In 1997 the Order of Princess Olga was established in Ukraine.


Early life

Olga was a Pskov woman of Varangian extraction who married the future Igor of Kiev, arguably in 903. The Primary Chronicle gives 879 as her date of birth, which is rather unlikely, given the fact that her only son was probably born some 65 years after that date. After Igor's death, she ruled Kievan Rus as regent (945-c. 963) for their son, Svyatoslav.


At the start of her son's reign, Olga spent great effort to avenge her husband's death at the hands of the Drevlians, and succeeded in slaughtering many of them and interring some in a ship burial, while still alive. She is reputed to have scalded captives to death and another, probably apocryphal[citation needed], story tells of how she destroyed a town hostile to her. She asked that each household present her with a dove as a gift, then tied burning papers to the legs of each dove which she then released to fly back to their homes. Each avian incendiary set fire to the thatched roof of their respective home and the town was destroyed. More importantly in the long term, Olga changed the system of tribute gathering (poliudie) in what may be regarded as the first legal reform recorded in Eastern Europe.

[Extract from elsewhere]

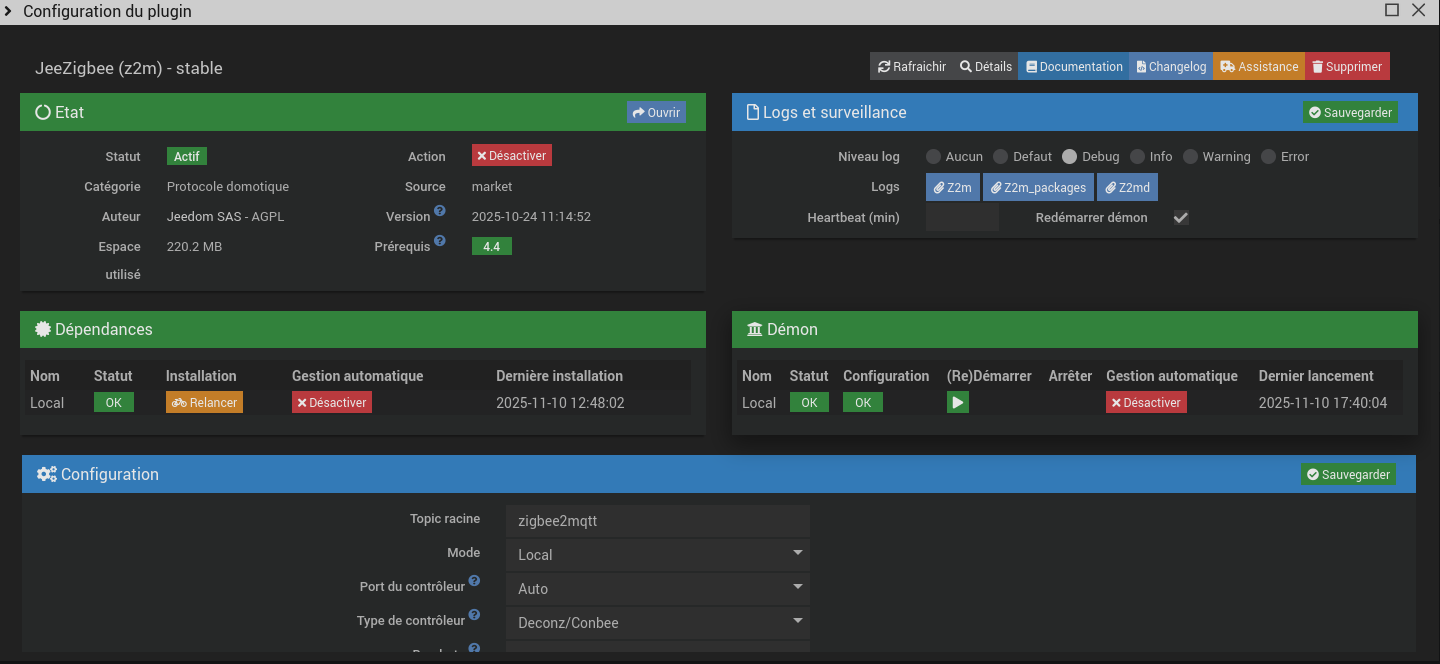The image size is (1440, 664).
Task: Click the green demon start play icon
Action: [x=957, y=403]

She was the first Rus ruler to convert to Christianity, either in 945 or in 957. The ceremonies of her formal reception in Constantinople were minutely described by Emperor Constantine VII in his book De Ceremoniis. Following her baptism she took the Christian name Yelena, after the reigning Empress Helena Lekapena. The Slavonic chronicles add apocryphal details to the account of her baptism, such as the story how she charmed and "outwitted" Constantine and how she spurned his matrimonial proposals. In truth, at the time of her baptism, Olga was an old woman, while Constantine had a wife.